(Photo: JHTV)

Tenacity, innovation and business savvy tend to go only so far when striving to commercialize early-stage research. Moving technology from lab to marketplace is more efficient with a collaborator who has complementary expertise.

The value of such a collaboration was on display on Nov. 2 as 100 researchers, scientists and innovation ecosystem builders streamed into Johns Hopkins Technology Ventures (JHTV) to hear Johnson & Johnson Innovation (JJI) discuss the many ways it accelerates innovation and facilitates collaborations between entrepreneurs and Johnson & Johnson’s global health care businesses.

The half-day event showcased JJI’s business development, venture investment, incubation and R&D resources — which they designed to more quickly move promising health care innovations to those who need them.
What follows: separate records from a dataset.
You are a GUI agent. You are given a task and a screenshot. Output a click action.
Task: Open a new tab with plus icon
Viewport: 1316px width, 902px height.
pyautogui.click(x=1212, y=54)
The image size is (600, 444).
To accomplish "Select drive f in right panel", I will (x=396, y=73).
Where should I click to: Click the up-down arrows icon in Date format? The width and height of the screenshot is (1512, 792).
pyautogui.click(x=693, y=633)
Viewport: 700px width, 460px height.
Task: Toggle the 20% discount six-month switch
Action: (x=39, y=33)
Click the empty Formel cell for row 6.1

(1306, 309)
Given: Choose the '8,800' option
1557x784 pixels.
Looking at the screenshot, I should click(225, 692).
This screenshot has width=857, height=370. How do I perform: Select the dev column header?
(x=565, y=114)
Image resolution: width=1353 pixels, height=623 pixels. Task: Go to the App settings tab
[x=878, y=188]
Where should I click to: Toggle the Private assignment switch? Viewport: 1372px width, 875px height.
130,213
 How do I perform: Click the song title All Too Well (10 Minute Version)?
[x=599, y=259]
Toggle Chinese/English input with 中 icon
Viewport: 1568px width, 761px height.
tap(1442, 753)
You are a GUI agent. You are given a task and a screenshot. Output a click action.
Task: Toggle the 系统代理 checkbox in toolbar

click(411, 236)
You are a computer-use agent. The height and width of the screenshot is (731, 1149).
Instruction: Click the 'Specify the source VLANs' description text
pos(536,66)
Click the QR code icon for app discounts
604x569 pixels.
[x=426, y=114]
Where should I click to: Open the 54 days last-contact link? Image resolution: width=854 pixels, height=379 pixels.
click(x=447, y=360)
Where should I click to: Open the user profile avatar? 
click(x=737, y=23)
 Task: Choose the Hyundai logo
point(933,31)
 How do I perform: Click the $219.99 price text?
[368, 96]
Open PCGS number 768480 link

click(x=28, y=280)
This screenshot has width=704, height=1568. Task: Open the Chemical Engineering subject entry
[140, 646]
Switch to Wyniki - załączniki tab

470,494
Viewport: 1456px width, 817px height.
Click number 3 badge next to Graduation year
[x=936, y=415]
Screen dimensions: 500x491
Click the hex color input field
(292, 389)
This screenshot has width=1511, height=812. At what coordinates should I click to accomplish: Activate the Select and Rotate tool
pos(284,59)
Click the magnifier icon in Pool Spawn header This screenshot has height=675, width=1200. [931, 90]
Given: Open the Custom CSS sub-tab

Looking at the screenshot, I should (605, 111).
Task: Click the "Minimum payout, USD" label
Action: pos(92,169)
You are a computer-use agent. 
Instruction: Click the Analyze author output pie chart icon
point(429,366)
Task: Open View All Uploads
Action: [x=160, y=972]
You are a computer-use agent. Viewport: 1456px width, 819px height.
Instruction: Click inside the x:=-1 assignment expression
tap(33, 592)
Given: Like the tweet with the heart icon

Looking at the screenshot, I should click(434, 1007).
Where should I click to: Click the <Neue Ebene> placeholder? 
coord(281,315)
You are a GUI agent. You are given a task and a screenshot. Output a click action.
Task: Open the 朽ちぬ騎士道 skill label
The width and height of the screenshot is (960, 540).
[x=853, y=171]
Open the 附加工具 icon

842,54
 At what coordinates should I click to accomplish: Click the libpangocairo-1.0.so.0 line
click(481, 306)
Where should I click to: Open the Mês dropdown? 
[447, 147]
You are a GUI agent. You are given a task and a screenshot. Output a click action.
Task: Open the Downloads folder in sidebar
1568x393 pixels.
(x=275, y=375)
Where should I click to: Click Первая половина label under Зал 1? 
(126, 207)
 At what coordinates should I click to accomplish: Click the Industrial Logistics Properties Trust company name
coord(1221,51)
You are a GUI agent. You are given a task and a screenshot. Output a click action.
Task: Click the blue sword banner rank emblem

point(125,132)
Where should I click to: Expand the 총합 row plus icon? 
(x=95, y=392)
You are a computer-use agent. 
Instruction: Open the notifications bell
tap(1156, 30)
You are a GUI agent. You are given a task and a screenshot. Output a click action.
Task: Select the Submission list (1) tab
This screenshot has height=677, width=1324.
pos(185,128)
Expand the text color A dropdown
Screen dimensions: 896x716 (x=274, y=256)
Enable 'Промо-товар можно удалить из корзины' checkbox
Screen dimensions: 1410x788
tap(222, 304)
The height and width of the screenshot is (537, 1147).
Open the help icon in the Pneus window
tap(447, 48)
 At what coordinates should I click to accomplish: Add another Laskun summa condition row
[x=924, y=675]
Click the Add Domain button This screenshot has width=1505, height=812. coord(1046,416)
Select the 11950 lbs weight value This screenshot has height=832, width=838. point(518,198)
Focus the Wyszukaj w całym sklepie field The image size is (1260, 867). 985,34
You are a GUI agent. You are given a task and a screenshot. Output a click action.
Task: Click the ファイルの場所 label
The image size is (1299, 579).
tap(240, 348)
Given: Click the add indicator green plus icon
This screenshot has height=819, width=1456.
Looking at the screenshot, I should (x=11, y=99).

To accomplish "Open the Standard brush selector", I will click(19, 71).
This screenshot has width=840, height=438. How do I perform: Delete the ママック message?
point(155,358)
They also discussed best practices for collaborating with Johnson & Johnson Innovation and held one-on-one meetings to discuss opportunities with select attendees after the presentation.

“Collaboration is such a crucial component to the commercialization of innovations,” says FastForward program manager Megan Wahler. “The many ways Johnson & Johnson Innovation supports early-stage researchers ensures more promising health care technologies make it to the marketplace where they can improve quality of life.”

The promising early-stage science being developed at Johns Hopkins, the University of Maryland and across the region was a key reason that JJI presented at JHTV, says Eric Schaeffer Johnson & Johnson’s Senior Director of Scientific Innovation and Neuroscience. JJI typically holds between five and 10 of these events each year in locations with major research universities and emerging biotech communities.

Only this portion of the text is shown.